It began with a window.
More specifically, it began with the window of the Citadel Theatre’s boardroom, where Theatre Yes’ Artistic Director and Producer, Heather Inglis, teaches the Young Playwrights Company. From the boardroom on the third floor of the Citadel’s administrative spaces, a person can see into the windows of the Sun Life Building with astonishing clarity. But where most people would just see cubicles, Inglis saw an opportunity: “I had imagined it would be great if we could have an audience in the board room, who watched actors in Sun Life across the way, and listened to the story on headset – I was interested in that tension.”
It was in the same boardroom where Inglis met the Citadel Theatre’s Artistic Director Daryl Cloran at the beginning of his tenure. Standing in front of that window, she explained the performance she had envisioned. Shortly after, Cloran got a taste of what Theatre Yes is all about with ANXIETY, an epic immersive collaboration by seven Canadian theatre companies. Shortly after, he approached Inglis with a proposal: create a piece for the Citadel Theatre that uses its many spaces in a variety of ways.
Anyone who has set foot inside the Citadel knows this is no small feat.
What has grown out of the possibilities presented by a single window is now a theatrical experiment of mythic proportions. Slight of Mind, penned by Governor General Award- nominated playwright Beth Graham, is a sprawling immersive performance that takes audiences into every nook and cranny of the Citadel space, from hallways and stairwells, to lobbies and boardrooms – everywhere except for the theatres themselves. “The architecture of the Citadel is so interesting and expansive,” muses Graham, “The Shoctor lobby is a big expanse of space, and what does it feel like to have someone walk away from you in that lobby, or walk towards you? What’s it like being in a small, dark room?”
I met with Heather Inglis and Beth Graham over breakfast on a brisk January morning to discuss the origins and evolution of this unique piece of theatre, which will be touching down in Edmonton from March 27 until April 14, 2019. For both artists, the parameters of space, their protracted timeline, and good old-fashioned nerves catalyzed them into action.
“We were both sort of scared at a particular time,” admits Inglis. “I think part of that was, as opposed to having an idea and deciding to carry through with it, we were asked to create something, and then asked what it was going to be about very early on. So then we had to figure out how to find our way in creatively.”
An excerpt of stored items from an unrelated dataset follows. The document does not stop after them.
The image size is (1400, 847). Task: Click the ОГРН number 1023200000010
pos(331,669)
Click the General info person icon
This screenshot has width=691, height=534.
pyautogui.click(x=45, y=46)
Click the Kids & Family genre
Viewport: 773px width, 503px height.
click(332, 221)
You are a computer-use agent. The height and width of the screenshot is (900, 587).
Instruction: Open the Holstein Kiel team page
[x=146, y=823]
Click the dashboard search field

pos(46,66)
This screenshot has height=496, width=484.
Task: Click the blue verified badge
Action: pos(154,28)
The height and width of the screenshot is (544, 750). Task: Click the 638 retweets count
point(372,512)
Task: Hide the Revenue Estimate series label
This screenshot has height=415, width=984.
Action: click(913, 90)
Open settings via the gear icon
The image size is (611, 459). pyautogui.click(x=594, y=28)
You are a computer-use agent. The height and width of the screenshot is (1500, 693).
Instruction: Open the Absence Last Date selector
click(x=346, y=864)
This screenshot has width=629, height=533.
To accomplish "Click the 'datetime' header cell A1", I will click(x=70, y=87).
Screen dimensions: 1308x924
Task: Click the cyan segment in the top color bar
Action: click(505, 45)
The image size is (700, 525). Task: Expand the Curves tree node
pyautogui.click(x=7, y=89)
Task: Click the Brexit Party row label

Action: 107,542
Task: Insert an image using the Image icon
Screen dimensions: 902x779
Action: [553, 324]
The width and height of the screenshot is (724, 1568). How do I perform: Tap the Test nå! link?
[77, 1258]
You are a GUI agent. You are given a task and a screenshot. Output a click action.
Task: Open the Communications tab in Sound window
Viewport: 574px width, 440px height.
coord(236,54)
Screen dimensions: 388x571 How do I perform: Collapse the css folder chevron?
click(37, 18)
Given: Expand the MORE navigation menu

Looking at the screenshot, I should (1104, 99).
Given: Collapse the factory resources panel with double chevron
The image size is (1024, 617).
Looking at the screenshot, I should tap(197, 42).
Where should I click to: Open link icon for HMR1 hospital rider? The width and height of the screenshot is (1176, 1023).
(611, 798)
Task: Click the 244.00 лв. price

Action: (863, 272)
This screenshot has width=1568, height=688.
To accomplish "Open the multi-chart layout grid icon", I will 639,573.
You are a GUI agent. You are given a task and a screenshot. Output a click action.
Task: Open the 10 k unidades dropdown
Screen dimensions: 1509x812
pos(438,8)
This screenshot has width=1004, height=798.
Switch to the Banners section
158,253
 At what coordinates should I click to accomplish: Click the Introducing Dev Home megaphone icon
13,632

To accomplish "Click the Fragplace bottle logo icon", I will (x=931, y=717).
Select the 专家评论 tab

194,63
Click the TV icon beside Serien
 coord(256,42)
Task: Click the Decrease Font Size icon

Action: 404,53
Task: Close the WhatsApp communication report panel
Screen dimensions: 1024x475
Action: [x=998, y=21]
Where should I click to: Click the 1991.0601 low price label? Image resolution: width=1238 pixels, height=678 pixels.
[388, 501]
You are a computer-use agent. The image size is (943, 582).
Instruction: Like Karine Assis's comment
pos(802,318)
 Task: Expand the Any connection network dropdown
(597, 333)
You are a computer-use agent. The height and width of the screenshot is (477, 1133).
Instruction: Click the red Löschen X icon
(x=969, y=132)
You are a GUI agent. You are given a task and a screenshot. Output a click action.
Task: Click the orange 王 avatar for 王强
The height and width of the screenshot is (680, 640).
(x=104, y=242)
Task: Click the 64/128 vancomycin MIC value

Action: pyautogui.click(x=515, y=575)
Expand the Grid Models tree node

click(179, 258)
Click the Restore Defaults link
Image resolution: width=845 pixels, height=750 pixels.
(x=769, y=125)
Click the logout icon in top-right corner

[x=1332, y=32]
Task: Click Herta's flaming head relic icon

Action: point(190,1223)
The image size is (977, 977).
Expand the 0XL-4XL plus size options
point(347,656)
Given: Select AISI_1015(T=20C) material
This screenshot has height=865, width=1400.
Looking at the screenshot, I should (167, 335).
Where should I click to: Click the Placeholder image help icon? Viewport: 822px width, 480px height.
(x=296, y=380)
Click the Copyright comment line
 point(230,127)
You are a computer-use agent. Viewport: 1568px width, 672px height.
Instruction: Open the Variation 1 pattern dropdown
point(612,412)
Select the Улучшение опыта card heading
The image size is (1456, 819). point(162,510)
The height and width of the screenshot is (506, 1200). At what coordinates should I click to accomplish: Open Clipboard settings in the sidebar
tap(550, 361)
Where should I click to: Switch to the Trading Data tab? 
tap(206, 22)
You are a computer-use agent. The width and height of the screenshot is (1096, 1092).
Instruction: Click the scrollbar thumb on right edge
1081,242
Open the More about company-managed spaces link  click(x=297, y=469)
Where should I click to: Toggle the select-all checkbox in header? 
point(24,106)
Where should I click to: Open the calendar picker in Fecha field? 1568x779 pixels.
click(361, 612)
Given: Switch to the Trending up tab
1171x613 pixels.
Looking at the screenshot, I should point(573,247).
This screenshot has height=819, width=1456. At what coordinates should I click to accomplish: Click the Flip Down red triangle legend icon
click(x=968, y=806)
“I think that was the big challenge at first. Because I come from a text-based place, I had to think in terms of space and ideas and images, and then I had to marry that with my own process of story, character, and let it emerge from that and have it all still make sense,” explains Graham, between sips of coffee. “I was feeling intimidated by the scale. I had to find my leaping-off point from the theme of truth, and so I went to myth, and then things kind of took off from there.”
It was near-literal takeoff as well; ruminating on myth led Graham to the concept of flight, and finally to the well-known Greek tale of Icarus. The myth of the young man who flew too close to the sun led Graham to the stories of other people lost or nearly-lost in flight, and has since become the frame for Slight of Mind.
Audiences will arrive in the departure lounge of the dubiously-named Icarus Air at the beginning of the piece and be guided by a group of flight attendants through the world of the play. They will traverse time and space to 1938, meeting Amelia Earhart right before her disappearance, to 1958 when Valentina Tereshkova became to first woman sent into space, and make many more stops to gather stories along the way.
Slight of Mind’s other significant point of origin is the model of collective creation in the style of European companies such as Complicité and Frantic Assembly. In the spring of 2017, Theatre Yes partnered with Theatre Alberta to host a workshop in Banff with long-time Complicité company member Joyce Henderson. Inglis’ thought was: “Maybe I can try to experiment with the notion of ensemble feeding the literary creation of work on a small-scale basis.” Following and adapting the Complicité model, Theatre Yes assembled a group of six performers who met monthly, and then bi-weekly, from March through July to explore the themes of the piece they were most interested in, helping to fuel Graham’s writing through the process.
In line with the approach of British company Frantic Assembly, Inglis’ team also involved the designers very early on. The result is densely-integrated, multi-disciplinary artistry at its finest. The design for Slight of Mind boasts a variety of installations and lighting designs by Daniela Masellis and Tessa Stamp, costumes by Brian Bast, video and visuals by Ian Jackson, and sound design – including a full sound installation –by renowned sound artist Gary James Joynes.
It’s intriguing – heartening, even – that a piece of theatre as expansive as Slight of Mind bloomed from something as quotidian as the view from a particular window. “It’s interesting where ideas come from,” Inglis agrees. “In this case, it came from contemplating what was right before my eyes.” And how much of that source material made the final cut? Inglis hinted that a component of it remains in the project. She won’t reveal what it is, so the curious among you will have to board this flight of fancy in order to find out.